OCCUPATION ALLEMANDE AUTOUR DE PRATS DE MOLLO

Suite au débarquement Allié en Afrique du Nord le 8 novembre 1942, les Allemands envahissent la Zone Sud en traversant la Ligne de Démarcation le 11 novembre, date hautement symbolique. Ils n’arrivent dans le département des Pyrénées-Orientales, selon les sources, que le lendemain ; ils entrent dans Perpinyà aux alentours de 8h du matin et arrivent au niveau du cole des Balistres à Cervera vers midi.

La partie pyrénéenne du département étant une zone sensible notamment par la présence de passeurs, de trafiquants, il était nécessaire aux Allemands de contrôler cette zone frontière. Ils mettent alors en place une zone réservée pyrénéenne à partir du 20 février 1943. L’accès à cette zone se fait à l’aide de laisser-passer, le contrôle y est strict.

La Retirada ayant montré les différents points de passage possibles depuis l’Espagne, les Allemands érigèrent une ligne de fortifications appelée Sperrlinie Pyranäenfront renforcée sur Cerbeva, Le Pertus, Maurellàs, Les Illes, Prats de Molló et la Cerdanya. Cette ligne de fortification est peu connue et donc peu étudiée. Les documents à son sujet sont peu nombreux et il est donc assez difficile de se faire une image globale de cette ligne fortifiée qui s’étendait d’Hendaye sur la côte basque jusqu’à Cerbère.

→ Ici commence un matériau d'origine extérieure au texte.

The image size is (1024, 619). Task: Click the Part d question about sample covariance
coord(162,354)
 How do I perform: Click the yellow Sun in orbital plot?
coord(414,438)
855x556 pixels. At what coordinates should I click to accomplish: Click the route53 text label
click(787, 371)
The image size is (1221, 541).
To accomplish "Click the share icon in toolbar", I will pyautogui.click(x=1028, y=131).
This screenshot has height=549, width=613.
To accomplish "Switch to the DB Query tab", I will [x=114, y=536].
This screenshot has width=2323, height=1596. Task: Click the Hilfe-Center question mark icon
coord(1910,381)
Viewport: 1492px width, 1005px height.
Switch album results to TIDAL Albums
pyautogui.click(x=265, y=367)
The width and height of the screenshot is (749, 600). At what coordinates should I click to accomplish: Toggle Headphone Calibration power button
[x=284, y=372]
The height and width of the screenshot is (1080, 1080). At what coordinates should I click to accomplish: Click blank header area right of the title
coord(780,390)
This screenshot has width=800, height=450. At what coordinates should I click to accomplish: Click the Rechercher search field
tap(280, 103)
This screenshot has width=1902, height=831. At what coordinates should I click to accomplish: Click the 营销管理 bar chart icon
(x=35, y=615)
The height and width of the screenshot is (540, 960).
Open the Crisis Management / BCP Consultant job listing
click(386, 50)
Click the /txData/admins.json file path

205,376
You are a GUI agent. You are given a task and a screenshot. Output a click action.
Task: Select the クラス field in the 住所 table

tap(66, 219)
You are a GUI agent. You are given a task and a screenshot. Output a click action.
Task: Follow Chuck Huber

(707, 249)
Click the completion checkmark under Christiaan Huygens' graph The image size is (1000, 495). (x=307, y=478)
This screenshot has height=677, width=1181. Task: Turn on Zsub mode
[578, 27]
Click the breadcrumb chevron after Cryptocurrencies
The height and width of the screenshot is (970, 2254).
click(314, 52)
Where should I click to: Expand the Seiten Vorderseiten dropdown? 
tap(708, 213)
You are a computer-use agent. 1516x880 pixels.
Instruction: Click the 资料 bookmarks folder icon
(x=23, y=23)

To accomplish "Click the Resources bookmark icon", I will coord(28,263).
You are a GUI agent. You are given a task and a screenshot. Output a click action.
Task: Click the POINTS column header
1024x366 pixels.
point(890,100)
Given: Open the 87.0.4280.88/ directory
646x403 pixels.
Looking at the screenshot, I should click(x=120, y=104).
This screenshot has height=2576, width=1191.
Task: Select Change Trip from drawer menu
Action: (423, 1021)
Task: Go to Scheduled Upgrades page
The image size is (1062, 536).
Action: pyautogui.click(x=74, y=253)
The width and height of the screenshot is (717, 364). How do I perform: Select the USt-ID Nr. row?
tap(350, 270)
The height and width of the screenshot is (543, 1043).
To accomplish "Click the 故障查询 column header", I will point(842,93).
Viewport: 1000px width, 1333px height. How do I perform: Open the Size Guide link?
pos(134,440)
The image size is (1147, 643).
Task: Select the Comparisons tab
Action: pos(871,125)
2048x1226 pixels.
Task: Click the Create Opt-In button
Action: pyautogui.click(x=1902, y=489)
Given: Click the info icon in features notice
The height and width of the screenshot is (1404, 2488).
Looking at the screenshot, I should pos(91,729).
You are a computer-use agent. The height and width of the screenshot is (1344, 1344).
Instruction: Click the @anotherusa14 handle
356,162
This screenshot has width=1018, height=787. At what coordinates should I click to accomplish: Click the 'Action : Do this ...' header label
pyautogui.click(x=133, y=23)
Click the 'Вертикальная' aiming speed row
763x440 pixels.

Cette ligne fortifiée est constituée de plusieurs points d’appuis comprenant des ouvrages bétonnés, surtout des bunkers supportant une tourelle de char, ou des aménagements (tranchées, trous d’hommes…). Les points d’appuis sont dénommés par les archives allemandes par Pyr suivi d’un nombre à trois chiffres. Concernant le secteur de Prats de Molló, la concordance entre la dénomination allemande et les vestiges sur le terrain n’a pu encore être établie.

On sait néanmoins que le point d’appui Pyr181 se trouve en Cerdanya au fort de Mont-Lluis et le point d’appui Pyr189 se trouve au Pic de les Salines sur la commune de Maurellàs-Les-Illes.

Sur la commune de Prats de Molló la Presta, se trouve un minimum de trois points d’appuis localisables soit grâce aux documents allemands soit par des structures subsistant sur le terrain

– Pic du Costabona, sur document allemand ;

– Coll d’Ares, sur document et sur le terrain ;

– Chapelle Santa Margarita, sur le terrain ;

Ces points d’appuis comportent donc une dénomination comprise entre Pyr182 et Pyr188

Coll d’Ares

Le coll d’Ares a été le théâtre du passage de 100 000 réfugiés républicains fuyant le franquisme entre le 27 janvier et le 13 février 1939, date à laquelle la frontière est fermée et gardée par des soldats nationalistes du général Franco. C’est donc une voie de communication importante entre la France et l’Espagne dont l’intérêt a bien été compris par les Allemands.

Ceux-ci y ont aménagé plusieurs tranchées dont il reste aujourd’hui des traces peu visibles. Parmi les zones prospectées situées au nord du col, il a été possible de déterminer deux réseaux de tranchées différents.

Un premier réseau de tranchées est situé à un peu moins d’une centaine de mètres du passage de la route au niveau du col. Il offre ainsi un bon point de vue sur la route côté français et n’est situé qu’à une quarantaine de mètres de celle-ci. Sont encore conservés plus de 25 mètres linéaires de tranchées. Les portions de tranchées linéaires ont des mesures standardisées de 3 m et 3,80 m entre les coudes. Celles-ci devaient accueillir quelques soldats armés d’armes légères de type mitrailleuse et fusil. Une des extrémités est constituée d’un trou d’homme de 3 m de long sur 1,60 m de large. On peut supposer qu’il s’agit d’un emplacement pour une arme plus importante, peut-être un mortier.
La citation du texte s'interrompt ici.